Eli Lilly will pay nothing upfront. The $2.25 billion comes only if programs advance.
That milestone-only structure is the most honest thing about the deal Eli Lilly announced last week with Profluent AI, and it tells you more than the headline number. What Lilly is buying access to — a class of gene-editing enzymes called recombinases — has been the technology researchers wanted but could not fully control for decades. The milestone structure means Lilly is not paying for a product. It is paying for an option on something that may not exist yet.
Recombinases are enzymes that can slip entire functional genes into a genome at a precise location, essentially pasting new DNA rather than cutting and hoping the cell's repair machinery does the rest. CRISPR, the gene editor most people have heard of, takes the second approach: it cuts, and the cell fills the gap. Inserting is cleaner. It was also always harder to handcraft. Researchers could point CRISPR at a spot and mostly hit the right target. Recombinases offered better accuracy but resisted the engineering that makes a tool practical — small changes to their sequence often broke them entirely.
AI has changed that calculus. Profluent, a four-year-old startup founded in 2022 by CEO Ali Madani, built a system that designs novel proteins by learning from massive libraries of biological sequences, including natural recombinases that researchers could never get to work in practice. The company demonstrated the approach in mid-2025 with OpenCRISPR-1, an AI-designed CRISPR editor published in Nature that has since been used by thousands of labs worldwide, according to Profluent. The recombinase work has not been published yet. That gap is what the deal is meant to fill.

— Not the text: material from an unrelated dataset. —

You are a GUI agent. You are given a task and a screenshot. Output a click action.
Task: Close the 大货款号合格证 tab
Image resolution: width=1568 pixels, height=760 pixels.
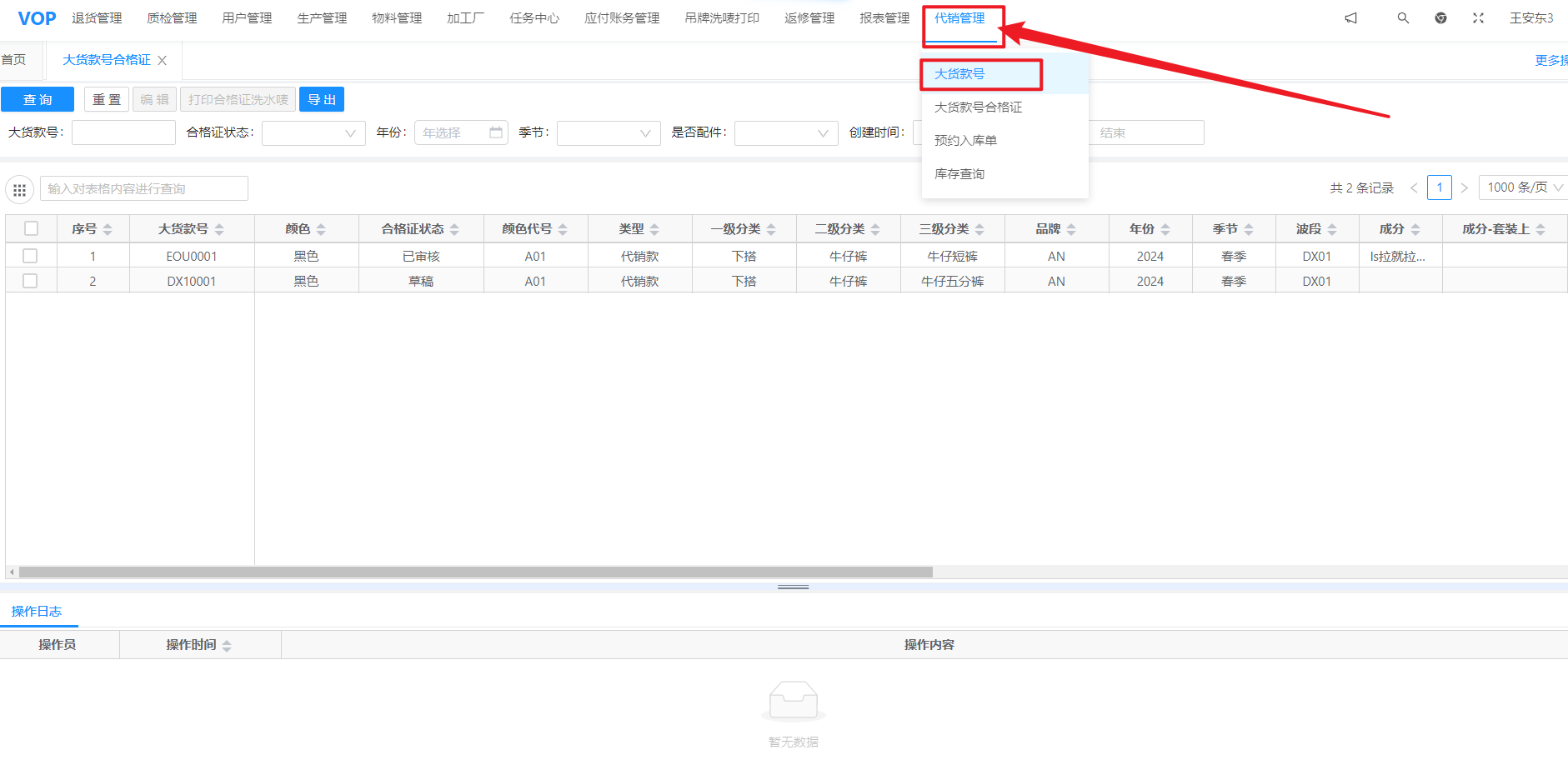(163, 61)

The Seamless connection makes the picture clearer. Lilly signed a separate recombinase partnership in January with Seamless Therapeutics, worth up to $1.12 billion and focused on hearing loss, regulatory filings show. Together the two agreements represent $3.37 billion in potential recombinase commitments in a single year, from a company that has said almost nothing publicly about its gene-editing strategy. No press release framed either deal as a platform shift. The commitments just appeared in regulatory filings, and most coverage treated them as routine licensing news.
That is the part worth sitting with. When a company the size of Lilly commits that kind of money across two separate partnerships for the same underlying capability, in the same year, without public announcement or investor-day framing, it has already decided something. The milestone-only structure is the clearest available signal of what it decided: the technology is real enough to bet on and unproven enough that Lilly will not pay for it upfront.
What makes the bet credible, and also risky, is that Profluent's recombinase results have not been peer reviewed. OpenCRISPR-1 established the company's credentials for CRISPR editing. The recombinase work is at the same stage that CRISPR editing was two years ago — interesting, plausible, unpublished. Whether Profluent can replicate with a different class of enzyme what it achieved with CRISPR is the question the $2.25 billion in milestones is priced around.
The broader implication is harder to miss. If recombinases become programmable — if AI can reliably design versions that land where researchers want them — the addressable range of gene therapy expands. Today's approved gene therapies target single-gene disorders where a broken copy can be replaced: certain blood diseases, a handful of inherited eye conditions, spinal muscular atrophy. Whole-gene insertion through recombinases could in principle reach more complex diseases, where the problem is not a missing gene but a regulatory fault or a multi-gene issue. That is speculative in the near term. It is also the reason the milestone-only structure makes sense for both sides.
The peer-reviewed data will matter more than the press release. Watch for it.